◆ Activity:
The entries below should be output exactly as written.

** Opening Materials provided block **

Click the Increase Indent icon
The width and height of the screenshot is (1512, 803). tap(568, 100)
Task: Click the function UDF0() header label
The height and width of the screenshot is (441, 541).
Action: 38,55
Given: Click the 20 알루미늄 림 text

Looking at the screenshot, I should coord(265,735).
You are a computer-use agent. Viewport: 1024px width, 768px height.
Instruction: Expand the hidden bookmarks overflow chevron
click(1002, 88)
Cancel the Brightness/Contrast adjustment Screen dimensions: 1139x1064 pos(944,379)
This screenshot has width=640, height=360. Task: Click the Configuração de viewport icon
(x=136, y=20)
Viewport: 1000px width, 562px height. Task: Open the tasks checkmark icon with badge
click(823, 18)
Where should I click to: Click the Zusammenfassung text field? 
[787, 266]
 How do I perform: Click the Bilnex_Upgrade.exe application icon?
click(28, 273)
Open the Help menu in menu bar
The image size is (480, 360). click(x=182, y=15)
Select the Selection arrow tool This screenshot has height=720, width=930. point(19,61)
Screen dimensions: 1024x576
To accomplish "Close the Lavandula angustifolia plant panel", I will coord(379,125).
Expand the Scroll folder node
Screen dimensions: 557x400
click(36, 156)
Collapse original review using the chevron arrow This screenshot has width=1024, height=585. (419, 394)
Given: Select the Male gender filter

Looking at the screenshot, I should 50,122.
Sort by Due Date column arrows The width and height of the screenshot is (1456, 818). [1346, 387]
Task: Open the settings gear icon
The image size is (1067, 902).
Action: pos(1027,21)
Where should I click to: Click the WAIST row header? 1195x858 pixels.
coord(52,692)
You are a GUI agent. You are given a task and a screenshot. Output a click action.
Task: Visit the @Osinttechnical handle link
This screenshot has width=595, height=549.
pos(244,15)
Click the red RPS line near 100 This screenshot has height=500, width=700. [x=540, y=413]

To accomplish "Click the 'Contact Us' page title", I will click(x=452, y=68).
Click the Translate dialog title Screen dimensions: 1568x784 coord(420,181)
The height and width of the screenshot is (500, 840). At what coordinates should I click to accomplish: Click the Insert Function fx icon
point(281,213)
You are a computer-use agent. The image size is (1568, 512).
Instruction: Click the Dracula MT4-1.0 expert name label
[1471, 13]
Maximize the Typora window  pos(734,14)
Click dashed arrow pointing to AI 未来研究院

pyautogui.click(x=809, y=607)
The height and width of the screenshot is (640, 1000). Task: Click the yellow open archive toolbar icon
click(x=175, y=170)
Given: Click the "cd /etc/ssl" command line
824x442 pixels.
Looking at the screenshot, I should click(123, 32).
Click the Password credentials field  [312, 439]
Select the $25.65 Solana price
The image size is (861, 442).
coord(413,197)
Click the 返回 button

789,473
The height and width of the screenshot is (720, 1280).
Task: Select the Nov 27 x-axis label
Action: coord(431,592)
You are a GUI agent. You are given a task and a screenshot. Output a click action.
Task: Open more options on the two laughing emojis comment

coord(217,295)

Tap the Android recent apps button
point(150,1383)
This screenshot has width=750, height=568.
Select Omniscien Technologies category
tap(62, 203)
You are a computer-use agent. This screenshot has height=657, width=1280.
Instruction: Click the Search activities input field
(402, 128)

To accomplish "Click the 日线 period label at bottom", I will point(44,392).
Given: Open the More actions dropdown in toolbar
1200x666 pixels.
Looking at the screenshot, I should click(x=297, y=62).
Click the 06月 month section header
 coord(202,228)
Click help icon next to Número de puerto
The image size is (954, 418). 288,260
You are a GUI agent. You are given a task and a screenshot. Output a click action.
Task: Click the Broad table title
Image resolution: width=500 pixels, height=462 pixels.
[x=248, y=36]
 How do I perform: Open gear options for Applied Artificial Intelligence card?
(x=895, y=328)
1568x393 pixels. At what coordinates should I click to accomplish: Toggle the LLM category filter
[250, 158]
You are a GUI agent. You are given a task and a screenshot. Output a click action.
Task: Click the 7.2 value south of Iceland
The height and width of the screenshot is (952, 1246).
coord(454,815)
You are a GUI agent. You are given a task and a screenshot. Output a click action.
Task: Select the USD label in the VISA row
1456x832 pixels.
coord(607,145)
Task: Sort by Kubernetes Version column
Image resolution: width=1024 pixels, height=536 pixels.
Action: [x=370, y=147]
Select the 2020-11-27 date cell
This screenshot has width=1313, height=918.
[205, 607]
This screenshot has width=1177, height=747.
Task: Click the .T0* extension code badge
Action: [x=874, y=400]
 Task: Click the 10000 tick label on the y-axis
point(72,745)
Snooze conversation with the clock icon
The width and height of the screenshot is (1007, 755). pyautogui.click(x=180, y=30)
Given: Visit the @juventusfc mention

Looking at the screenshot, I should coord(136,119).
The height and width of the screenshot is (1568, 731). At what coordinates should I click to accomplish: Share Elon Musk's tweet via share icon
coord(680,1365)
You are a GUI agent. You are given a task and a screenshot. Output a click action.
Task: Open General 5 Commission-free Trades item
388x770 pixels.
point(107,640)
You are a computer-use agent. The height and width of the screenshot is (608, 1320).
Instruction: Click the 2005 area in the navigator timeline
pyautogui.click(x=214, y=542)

** Closing Materials provided block **

◆ Result:
Click the Increase Indent icon
The width and height of the screenshot is (1512, 803). tap(568, 100)
Task: Click the function UDF0() header label
The height and width of the screenshot is (441, 541).
Action: 38,55
Given: Click the 20 알루미늄 림 text

Looking at the screenshot, I should coord(265,735).
You are a computer-use agent. Viewport: 1024px width, 768px height.
Instruction: Expand the hidden bookmarks overflow chevron
click(1002, 88)
Cancel the Brightness/Contrast adjustment Screen dimensions: 1139x1064 pos(944,379)
This screenshot has width=640, height=360. Task: Click the Configuração de viewport icon
(x=136, y=20)
Viewport: 1000px width, 562px height. Task: Open the tasks checkmark icon with badge
click(823, 18)
Where should I click to: Click the Zusammenfassung text field? 
[787, 266]
 How do I perform: Click the Bilnex_Upgrade.exe application icon?
click(28, 273)
Open the Help menu in menu bar
The image size is (480, 360). click(x=182, y=15)
Select the Selection arrow tool This screenshot has height=720, width=930. point(19,61)
Screen dimensions: 1024x576
To accomplish "Close the Lavandula angustifolia plant panel", I will coord(379,125).
Expand the Scroll folder node
Screen dimensions: 557x400
click(36, 156)
Collapse original review using the chevron arrow This screenshot has width=1024, height=585. (419, 394)
Given: Select the Male gender filter

Looking at the screenshot, I should 50,122.
Sort by Due Date column arrows The width and height of the screenshot is (1456, 818). [1346, 387]
Task: Open the settings gear icon
The image size is (1067, 902).
Action: pos(1027,21)
Where should I click to: Click the WAIST row header? 1195x858 pixels.
coord(52,692)
You are a GUI agent. You are given a task and a screenshot. Output a click action.
Task: Visit the @Osinttechnical handle link
This screenshot has width=595, height=549.
pos(244,15)
Click the red RPS line near 100 This screenshot has height=500, width=700. [x=540, y=413]

To accomplish "Click the 'Contact Us' page title", I will click(x=452, y=68).
Click the Translate dialog title Screen dimensions: 1568x784 coord(420,181)
The height and width of the screenshot is (500, 840). At what coordinates should I click to accomplish: Click the Insert Function fx icon
point(281,213)
You are a computer-use agent. The image size is (1568, 512).
Instruction: Click the Dracula MT4-1.0 expert name label
[1471, 13]
Maximize the Typora window  pos(734,14)
Click dashed arrow pointing to AI 未来研究院

pyautogui.click(x=809, y=607)
The height and width of the screenshot is (640, 1000). Task: Click the yellow open archive toolbar icon
click(x=175, y=170)
Given: Click the "cd /etc/ssl" command line
824x442 pixels.
Looking at the screenshot, I should click(123, 32).
Click the Password credentials field  [312, 439]
Select the $25.65 Solana price
The image size is (861, 442).
coord(413,197)
Click the 返回 button

789,473
The height and width of the screenshot is (720, 1280).
Task: Select the Nov 27 x-axis label
Action: coord(431,592)
You are a GUI agent. You are given a task and a screenshot. Output a click action.
Task: Open more options on the two laughing emojis comment

coord(217,295)

Tap the Android recent apps button
point(150,1383)
This screenshot has width=750, height=568.
Select Omniscien Technologies category
tap(62, 203)
You are a computer-use agent. This screenshot has height=657, width=1280.
Instruction: Click the Search activities input field
(402, 128)

To accomplish "Click the 日线 period label at bottom", I will point(44,392).
Given: Open the More actions dropdown in toolbar
1200x666 pixels.
Looking at the screenshot, I should click(x=297, y=62).
Click the 06月 month section header
 coord(202,228)
Click help icon next to Número de puerto
The image size is (954, 418). 288,260
You are a GUI agent. You are given a task and a screenshot. Output a click action.
Task: Click the Broad table title
Image resolution: width=500 pixels, height=462 pixels.
[x=248, y=36]
 How do I perform: Open gear options for Applied Artificial Intelligence card?
(x=895, y=328)
1568x393 pixels. At what coordinates should I click to accomplish: Toggle the LLM category filter
[250, 158]
You are a GUI agent. You are given a task and a screenshot. Output a click action.
Task: Click the 7.2 value south of Iceland
The height and width of the screenshot is (952, 1246).
coord(454,815)
You are a GUI agent. You are given a task and a screenshot. Output a click action.
Task: Select the USD label in the VISA row
1456x832 pixels.
coord(607,145)
Task: Sort by Kubernetes Version column
Image resolution: width=1024 pixels, height=536 pixels.
Action: [x=370, y=147]
Select the 2020-11-27 date cell
This screenshot has width=1313, height=918.
[205, 607]
This screenshot has width=1177, height=747.
Task: Click the .T0* extension code badge
Action: [x=874, y=400]
 Task: Click the 10000 tick label on the y-axis
point(72,745)
Snooze conversation with the clock icon
The width and height of the screenshot is (1007, 755). pyautogui.click(x=180, y=30)
Given: Visit the @juventusfc mention

Looking at the screenshot, I should coord(136,119).
The height and width of the screenshot is (1568, 731). At what coordinates should I click to accomplish: Share Elon Musk's tweet via share icon
coord(680,1365)
You are a GUI agent. You are given a task and a screenshot. Output a click action.
Task: Open General 5 Commission-free Trades item
388x770 pixels.
point(107,640)
You are a computer-use agent. The height and width of the screenshot is (608, 1320).
Instruction: Click the 2005 area in the navigator timeline
pyautogui.click(x=214, y=542)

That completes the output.